Every word you say dictates a new reality. As you reach the borders of what you perceive, each action by your own hands manufactures more right below your feet. Or, are you discovering what’s already there? The fog retreating away from your presence. Someone knows something you yet do not. And that is Kentucky Route Zero.
Across nine years and five episodes and more haunting interludes (including a phone call on an actual phone), Cardboard Computer has crafted a magical realist experience that is…important. It’s such an extraordinarily unique product that it feels essential to the medium. Playing always at the edges of its form and narrative, KRZ is something behold as much as it is to play.
It has all culminated in this fifth and final act. Starting as a lost soul trying to make a last delivery, it is ending at less a destination and more a thought—an ethos to carry forward from the game and into whatever may come. It tackles so much during its tumultuous run—bureaucracy, capitalism, alcoholism, the fading light of life and utility—that it would have been reasonable to expect many of the threads to get tucked away under some grand lampshade. But lack of ambition was never a problem for Cardboard Computer.
I am loath to talk about this release, then, as I would any other game. Part of the impact of how it all wraps up is simply how you cannot walk into it with any expectations. And I mean that not in the permissive sense but that it is rather impossible to do so. If you’ve played any of the prior acts or interludes, then you know what I mean. It’s an experiment whose artistic bent you can’t anticipate.
Part of why that works is that its framework is something you have been trained to predict. Not just games in general and their many contrivances you may have taken for granted that facilitate you just Getting in There, but the point-and-click structure is perhaps the most traditional style of game many players are familiar with. It is first generation gaming exemplified.
But everything about KRZ is in spite of that tradition. Or rather, the sentiment it evokes is not only traditional. Amidst the timeless stories of corporate greed and loss of status and the crushing of any number of faceless souls, it makes it timely. Each episode feels like a mile marker of our collective consciousness from simply enduring the past decade of socioeconomic and political turmoil.
I will say, though, that this act is the largest departure of any non-interlude release before it. Not just in terms of the mechanics of the game but also the mechanics of the narrative. In a series of episodic experiences that constantly toyed with your perception of Conway’s time in this serially detached reality, this final episode twists itself around the knife as well.
And it’s a propulsive thought. Not necessarily empowering as it is, I guess, goading. Across the myriad concepts KRZ bears down on with its considerable and thoughtful weight, no particular notion stands out as much as the one that we are complicit in a system of broken promises. From the tokens in the mine to the abandoned forest houses to the slumping barfly, we are the ones who accept the unacceptable consequences so long as they are not hung around our neck.
The cost of wiping it away. The cost of trying again. The cost of fixing it. The debt is always there. But there’s a question there. There’s a blank space that capitalism has forced us to speed through—a quandary it’d rather us not consider. The question of who do we owe.
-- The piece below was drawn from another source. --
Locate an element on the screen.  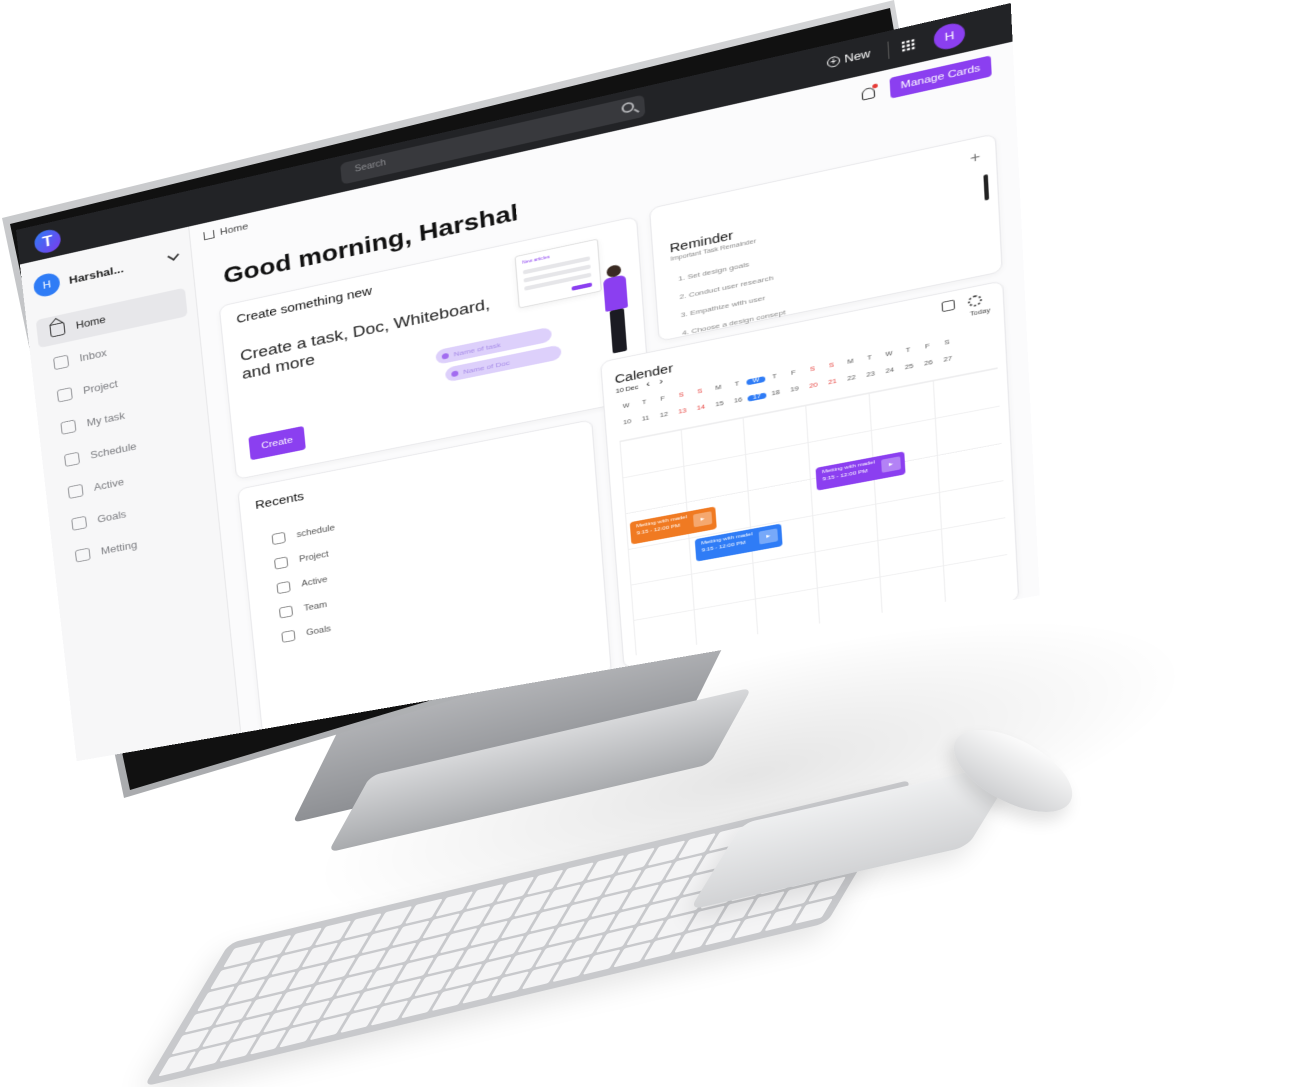
date-cell: 14 is located at coordinates (702, 408).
And it has worked for so long. Because they tell us and we listen. Rather than how the system let so many others down, we only hear that it can lift us up. Those people down there just played the game wrong, but play it right and, well…
That is the semblance of reality that the game holds onto. The ordinariness of its characters and tales of woe are extraordinary in that starkly spartan way, so much so that they keep a constant contrast with a more complex reality, a juxtaposition that holds the truth just barely out of frame but always in mind. It is the lie that we play into, the work where we keep ourselves down. We are only asking they hand us a shovel so we might bury ourselves better, and what we get in return is a demand to dig deeper.
With its closing moments, the game imagines something beautiful. Something forlorn and sentimental but beautiful all the same. And it wants to know—well, I won’t say what it wants to know. But Kentucky Route Zero is such a solemnly affirming experience that you can only let slip through gritted teeth and steely eyes a single and solitary yes.